**Prompt**
The records below are to be transcribed exactly from their first line to the line that has "Contacter la rédac (130, 2478)", inclusive, with every picture omitted.

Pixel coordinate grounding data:

▶

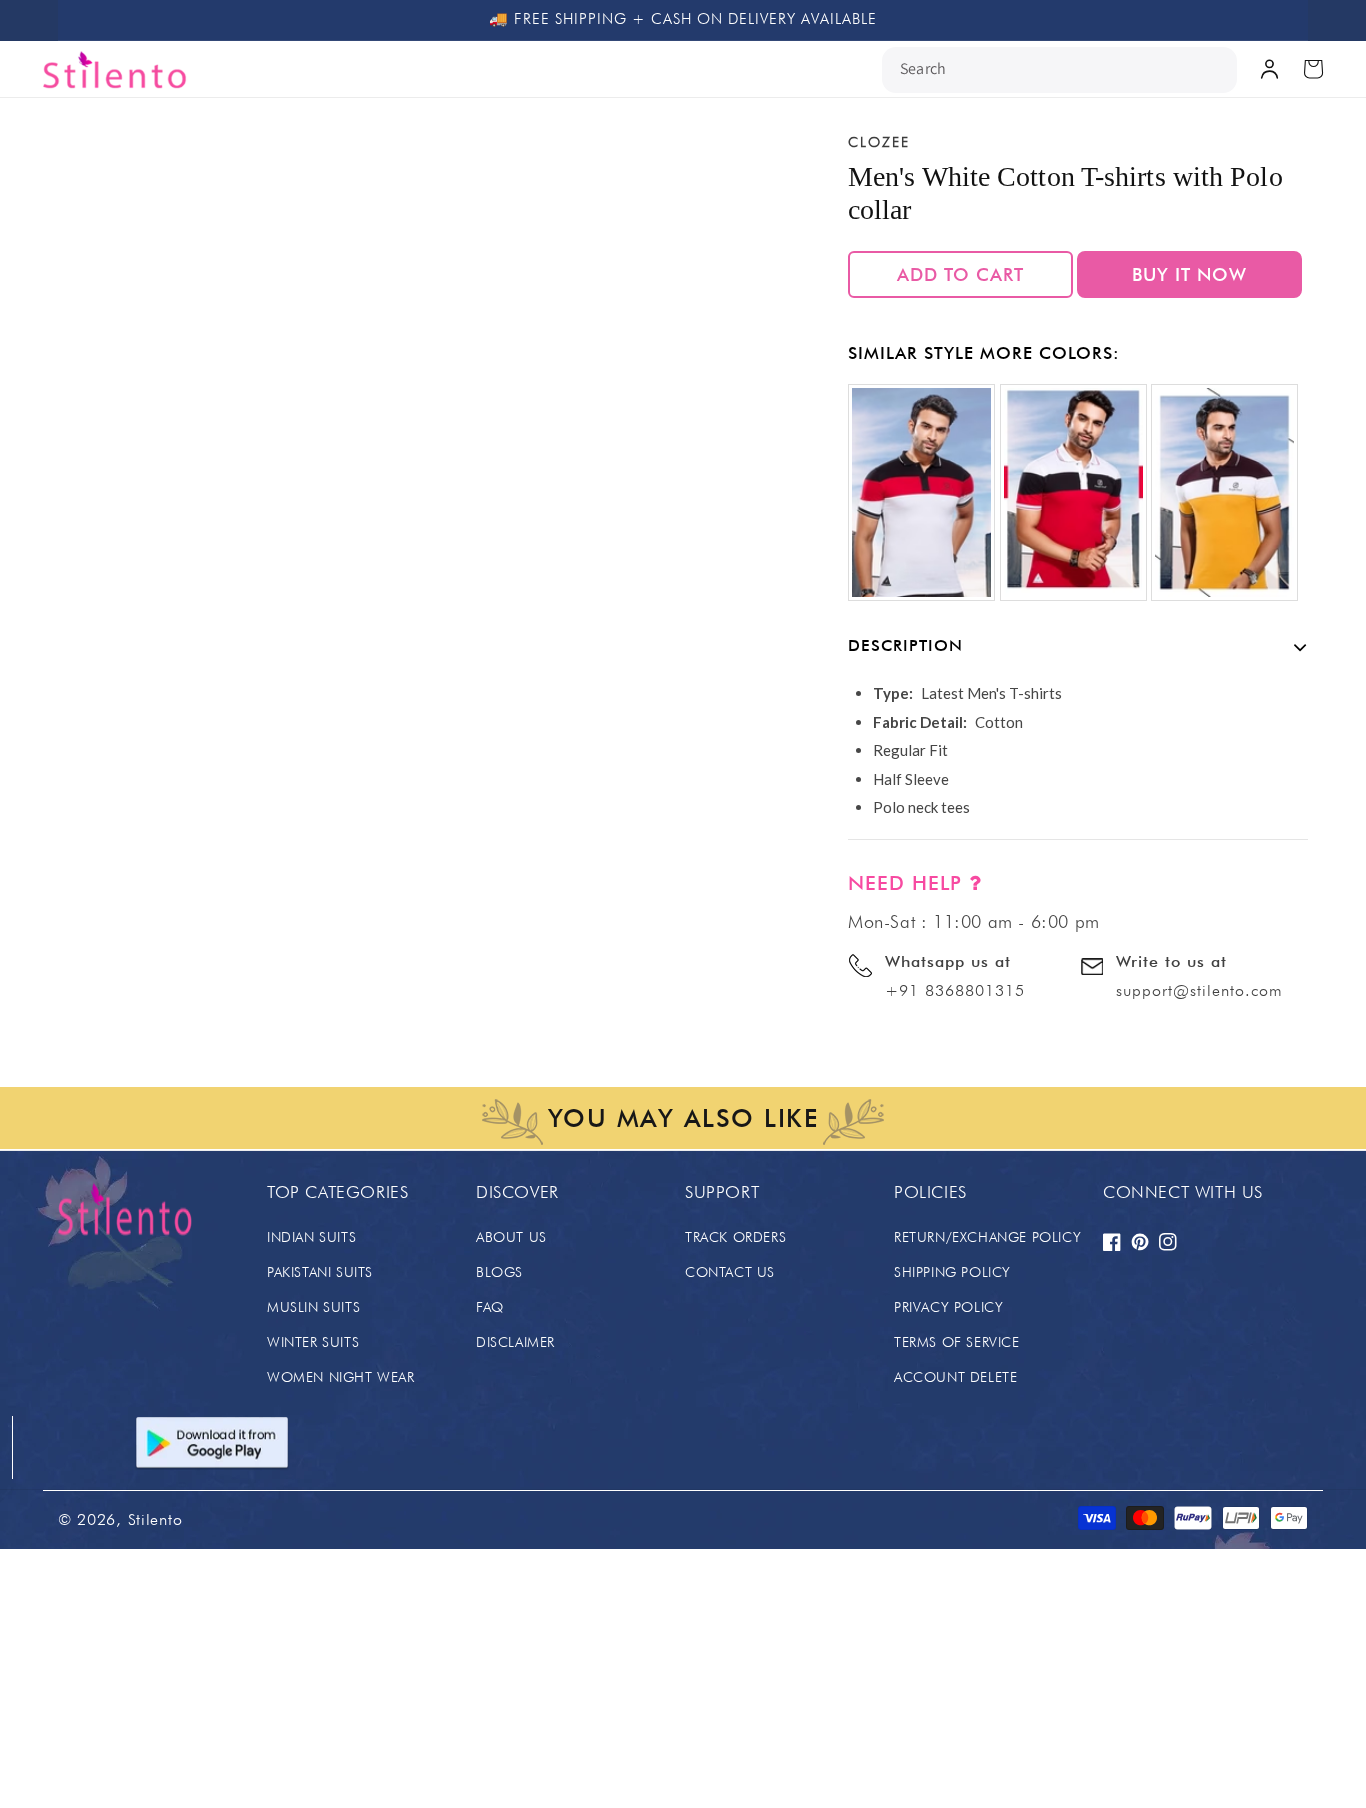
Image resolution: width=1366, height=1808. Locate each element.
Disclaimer (515, 1342)
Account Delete (955, 1377)
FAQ (490, 1307)
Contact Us (730, 1272)
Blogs (499, 1272)
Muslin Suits (313, 1307)
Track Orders (735, 1237)
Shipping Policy (952, 1272)
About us (511, 1237)
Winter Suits (313, 1342)
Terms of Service (957, 1342)
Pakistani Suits (320, 1272)
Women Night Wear (341, 1377)
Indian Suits (311, 1237)
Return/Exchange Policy (987, 1237)
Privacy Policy (948, 1307)
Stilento (155, 1519)
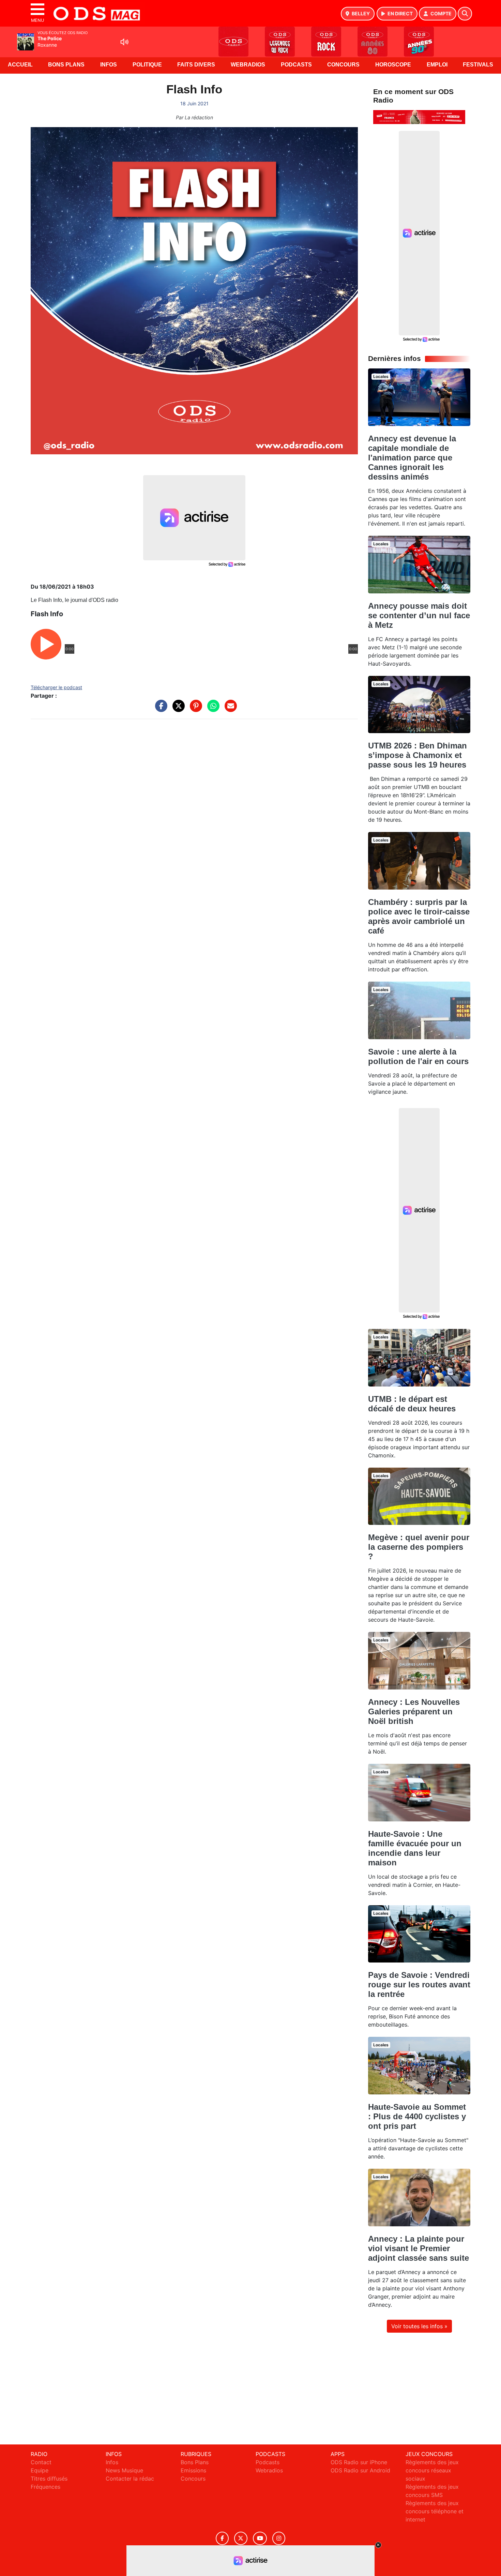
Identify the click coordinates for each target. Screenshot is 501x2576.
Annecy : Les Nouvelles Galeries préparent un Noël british (414, 1711)
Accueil (20, 64)
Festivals (478, 64)
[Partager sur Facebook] (159, 709)
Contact (41, 2462)
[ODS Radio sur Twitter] (240, 2538)
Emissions (193, 2470)
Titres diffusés (49, 2478)
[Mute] (124, 42)
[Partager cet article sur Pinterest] (194, 709)
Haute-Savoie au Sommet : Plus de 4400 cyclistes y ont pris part (417, 2116)
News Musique (124, 2470)
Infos (108, 64)
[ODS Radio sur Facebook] (222, 2538)
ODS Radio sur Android (360, 2470)
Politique (147, 64)
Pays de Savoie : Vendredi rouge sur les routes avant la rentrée (419, 1984)
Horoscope (393, 64)
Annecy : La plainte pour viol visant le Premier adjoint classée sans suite (418, 2248)
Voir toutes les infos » (419, 2326)
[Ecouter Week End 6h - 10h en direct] (419, 116)
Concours (343, 64)
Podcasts (296, 64)
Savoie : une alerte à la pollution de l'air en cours (418, 1056)
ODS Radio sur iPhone (359, 2462)
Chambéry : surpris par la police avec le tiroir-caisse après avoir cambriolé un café (419, 916)
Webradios (248, 64)
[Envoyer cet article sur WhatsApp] (211, 709)
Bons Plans (66, 64)
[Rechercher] (465, 13)
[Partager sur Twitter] (177, 709)
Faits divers (196, 64)
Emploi (437, 64)
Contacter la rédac (130, 2478)
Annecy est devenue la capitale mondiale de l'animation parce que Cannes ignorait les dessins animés (412, 457)
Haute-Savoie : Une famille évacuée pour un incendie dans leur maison (414, 1848)
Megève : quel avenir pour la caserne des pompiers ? (418, 1547)
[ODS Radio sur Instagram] (278, 2538)
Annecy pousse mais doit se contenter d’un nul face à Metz (419, 615)
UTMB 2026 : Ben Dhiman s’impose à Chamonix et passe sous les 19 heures (417, 755)
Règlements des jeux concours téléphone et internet (435, 2511)
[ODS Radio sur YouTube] (260, 2538)
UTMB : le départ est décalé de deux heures (412, 1403)
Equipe (39, 2470)
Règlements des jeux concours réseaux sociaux (432, 2470)
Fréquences (45, 2486)
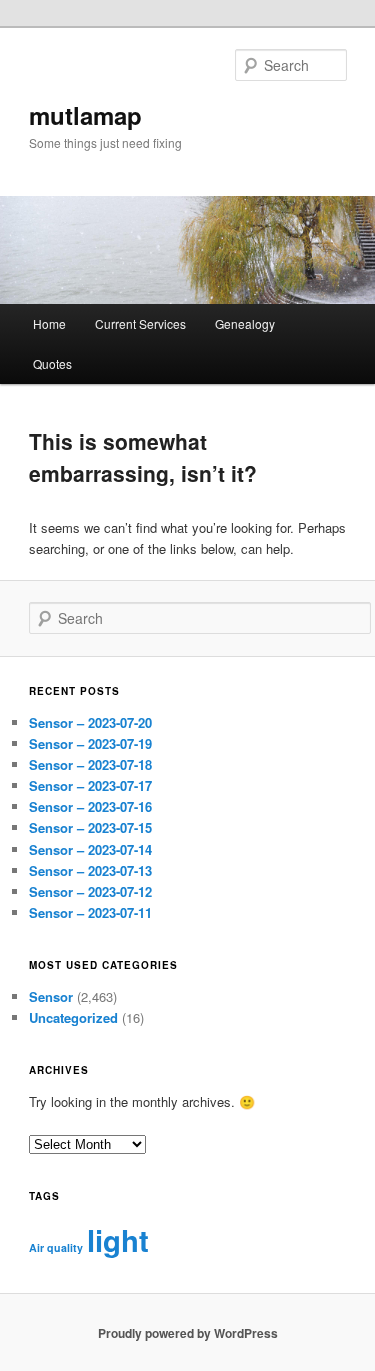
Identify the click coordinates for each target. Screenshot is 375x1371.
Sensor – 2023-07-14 (90, 849)
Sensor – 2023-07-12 (90, 891)
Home (49, 323)
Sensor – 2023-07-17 (90, 785)
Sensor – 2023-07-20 (90, 722)
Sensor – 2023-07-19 (90, 743)
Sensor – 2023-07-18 (90, 764)
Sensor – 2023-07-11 (90, 912)
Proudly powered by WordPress (188, 1333)
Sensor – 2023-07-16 (90, 806)
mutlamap (85, 115)
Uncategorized (73, 1017)
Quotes (52, 363)
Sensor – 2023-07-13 (90, 870)
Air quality (56, 1247)
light (118, 1240)
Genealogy (245, 323)
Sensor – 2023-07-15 (90, 827)
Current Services (140, 323)
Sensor (51, 996)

◀

**Answer box**
Image resolution: width=1366, height=1808. Locate each element.
Disclaimer (515, 1342)
Account Delete (955, 1377)
FAQ (490, 1307)
Contact Us (730, 1272)
Blogs (499, 1272)
Muslin Suits (313, 1307)
Track Orders (735, 1237)
Shipping Policy (952, 1272)
About us (511, 1237)
Winter Suits (313, 1342)
Terms of Service (957, 1342)
Pakistani Suits (320, 1272)
Women Night Wear (341, 1377)
Indian Suits (311, 1237)
Return/Exchange Policy (987, 1237)
Privacy Policy (948, 1307)
Stilento (155, 1519)
Identify the click coordinates for each target. Screenshot is 501x2576.
Annecy : Les Nouvelles Galeries préparent un Noël british (414, 1711)
Accueil (20, 64)
Festivals (478, 64)
[Partager sur Facebook] (159, 709)
Contact (41, 2462)
[ODS Radio sur Twitter] (240, 2538)
Emissions (193, 2470)
Titres diffusés (49, 2478)
[Mute] (124, 42)
[Partager cet article sur Pinterest] (194, 709)
Haute-Savoie au Sommet : Plus de 4400 cyclistes y ont pris part (417, 2116)
News Musique (124, 2470)
Infos (108, 64)
[ODS Radio sur Facebook] (222, 2538)
ODS Radio sur Android (360, 2470)
Politique (147, 64)
Pays de Savoie : Vendredi rouge sur les routes avant la rentrée (419, 1984)
Horoscope (393, 64)
Annecy : La plainte pour viol visant le Premier adjoint classée sans suite (418, 2248)
Voir toutes les infos » (419, 2326)
[Ecouter Week End 6h - 10h en direct] (419, 116)
Concours (343, 64)
Podcasts (296, 64)
Savoie : une alerte à la pollution de l'air en cours (418, 1056)
ODS Radio sur iPhone (359, 2462)
Chambéry : surpris par la police avec le tiroir-caisse après avoir cambriolé un café (419, 916)
Webradios (248, 64)
[Envoyer cet article sur WhatsApp] (211, 709)
Bons Plans (66, 64)
[Rechercher] (465, 13)
[Partager sur Twitter] (177, 709)
Faits divers (196, 64)
Emploi (437, 64)
Contacter la rédac (130, 2478)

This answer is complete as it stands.